◆ EXERCISE
Extract the records starting with the line that contains "Where should I click to: Enable" and going on through the line that contains "click(x=133, y=329)", and repeat those lines exactly, both ends included.

◆ DATA IN THIS EXERCISE
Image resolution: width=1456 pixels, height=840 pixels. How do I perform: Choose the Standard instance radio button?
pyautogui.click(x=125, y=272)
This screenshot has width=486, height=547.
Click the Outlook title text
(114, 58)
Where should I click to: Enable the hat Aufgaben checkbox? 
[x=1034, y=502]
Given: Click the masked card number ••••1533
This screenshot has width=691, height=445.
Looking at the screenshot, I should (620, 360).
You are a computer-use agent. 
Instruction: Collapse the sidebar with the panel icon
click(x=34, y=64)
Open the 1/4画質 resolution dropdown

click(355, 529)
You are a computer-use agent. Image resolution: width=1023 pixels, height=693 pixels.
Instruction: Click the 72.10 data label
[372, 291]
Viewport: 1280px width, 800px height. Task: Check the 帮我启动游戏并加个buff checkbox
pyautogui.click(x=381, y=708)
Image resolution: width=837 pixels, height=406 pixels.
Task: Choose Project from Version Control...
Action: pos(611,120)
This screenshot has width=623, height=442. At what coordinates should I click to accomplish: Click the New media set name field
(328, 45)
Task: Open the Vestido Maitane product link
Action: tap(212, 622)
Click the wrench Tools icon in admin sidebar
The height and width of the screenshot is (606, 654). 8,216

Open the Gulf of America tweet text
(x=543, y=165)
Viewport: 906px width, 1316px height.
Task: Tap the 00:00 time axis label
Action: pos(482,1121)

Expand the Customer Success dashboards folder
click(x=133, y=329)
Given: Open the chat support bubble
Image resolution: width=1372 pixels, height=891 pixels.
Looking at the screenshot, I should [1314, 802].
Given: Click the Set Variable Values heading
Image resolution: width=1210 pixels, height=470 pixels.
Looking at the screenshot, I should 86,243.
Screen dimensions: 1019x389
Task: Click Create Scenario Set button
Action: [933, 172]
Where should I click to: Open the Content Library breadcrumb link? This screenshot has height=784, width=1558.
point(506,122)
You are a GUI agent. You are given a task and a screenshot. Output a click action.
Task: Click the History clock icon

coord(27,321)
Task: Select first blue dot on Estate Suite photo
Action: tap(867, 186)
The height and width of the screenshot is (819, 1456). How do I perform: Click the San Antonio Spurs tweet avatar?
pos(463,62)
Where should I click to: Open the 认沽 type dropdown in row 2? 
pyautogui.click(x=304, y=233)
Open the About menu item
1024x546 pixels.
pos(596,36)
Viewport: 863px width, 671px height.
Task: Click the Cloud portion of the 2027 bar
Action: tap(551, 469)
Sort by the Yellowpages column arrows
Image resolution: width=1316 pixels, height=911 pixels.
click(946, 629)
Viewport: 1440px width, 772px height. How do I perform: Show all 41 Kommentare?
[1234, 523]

◆ TASK RESPONSE
Where should I click to: Enable the hat Aufgaben checkbox? 
[x=1034, y=502]
Given: Click the masked card number ••••1533
This screenshot has width=691, height=445.
Looking at the screenshot, I should (620, 360).
You are a computer-use agent. 
Instruction: Collapse the sidebar with the panel icon
click(x=34, y=64)
Open the 1/4画質 resolution dropdown

click(355, 529)
You are a computer-use agent. Image resolution: width=1023 pixels, height=693 pixels.
Instruction: Click the 72.10 data label
[372, 291]
Viewport: 1280px width, 800px height. Task: Check the 帮我启动游戏并加个buff checkbox
pyautogui.click(x=381, y=708)
Image resolution: width=837 pixels, height=406 pixels.
Task: Choose Project from Version Control...
Action: pos(611,120)
This screenshot has width=623, height=442. At what coordinates should I click to accomplish: Click the New media set name field
(328, 45)
Task: Open the Vestido Maitane product link
Action: tap(212, 622)
Click the wrench Tools icon in admin sidebar
The height and width of the screenshot is (606, 654). 8,216

Open the Gulf of America tweet text
(x=543, y=165)
Viewport: 906px width, 1316px height.
Task: Tap the 00:00 time axis label
Action: pos(482,1121)

Expand the Customer Success dashboards folder
click(x=133, y=329)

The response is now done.